Protection juridique étendue : Reconnaissance des violences conjugales envers l’ex-concubin

Dans cette affaire du 2 mai 2024, un individu a exercé des violences sur son ancienne concubine lors d’un différend lié à l’exercice du droit de visite et d’hébergement, une question dont le juge aux affaires familiales avait été saisi. Ces actes de violence, commis en récidive, ont entraîné une incapacité totale de travail de moins de huit jours.

Dans un premier jugement, le tribunal judiciaire a décidé de requalifier les faits en violences ayant entraîné une incapacité totale de travail de moins de huit jours, sans prendre en compte le caractère récidiviste des violences ni le fait qu’elles aient été infligées à une ancienne concubine. Ainsi, par ce jugement, les circonstances aggravantes ont été ignorées et le prévenu n’a été condamné qu’à une amende de 500 euros.

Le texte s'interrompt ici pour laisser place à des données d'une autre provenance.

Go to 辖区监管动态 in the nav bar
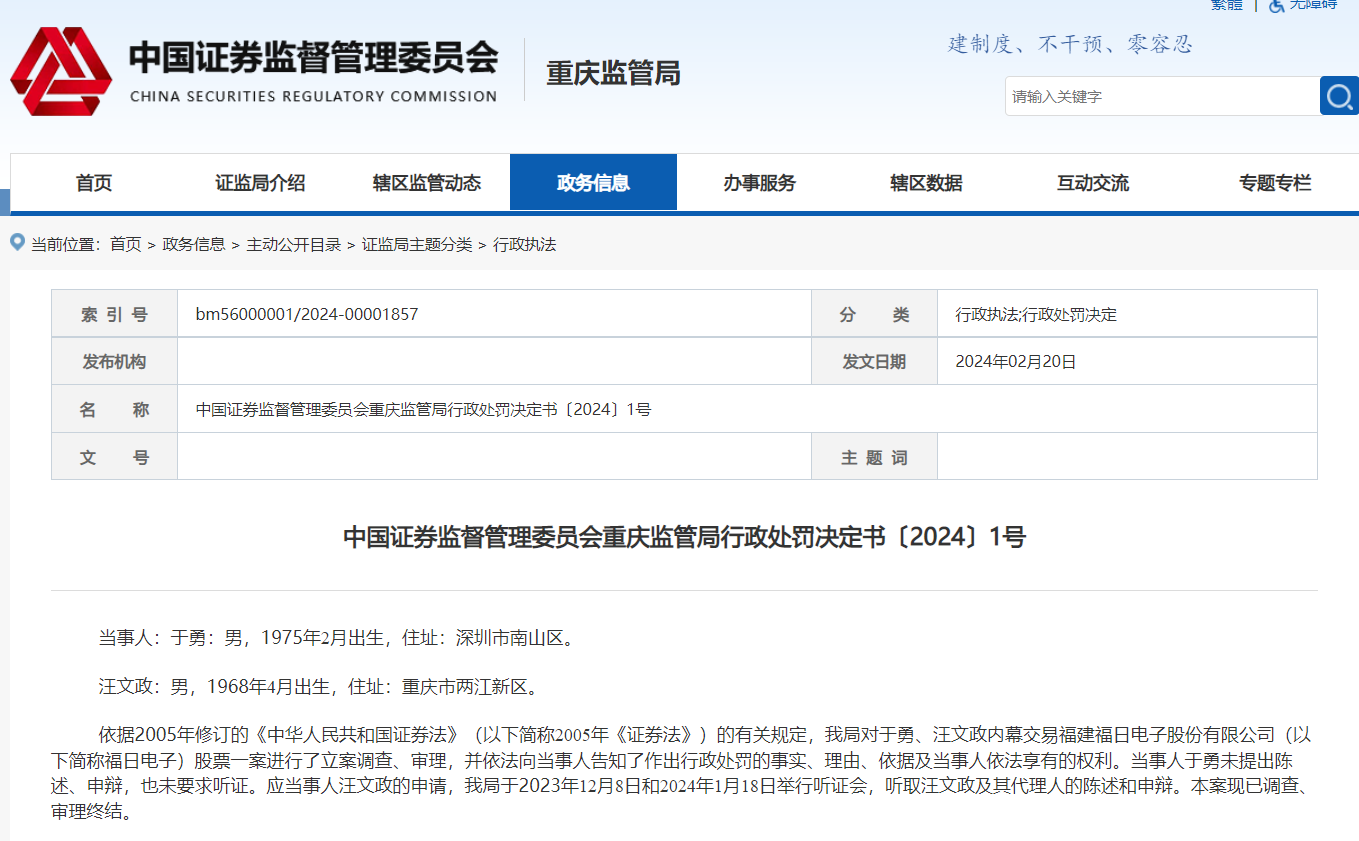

L’ancienne concubine a interjeté appel en cassation, permettant à la décision d’être annulée en se fondant sur l’article 132-80 du code pénal, qui stipule qu’une infraction commise par un ancien concubin constitue également une circonstance aggravante dès lors que cette infraction découle des relations antérieures entre l’auteur et la victime. En l’occurrence, les violences perpétrées concernant la prise en charge de l’enfant commun ont été motivées par l’ancienne relation de couple entre les parties impliquées.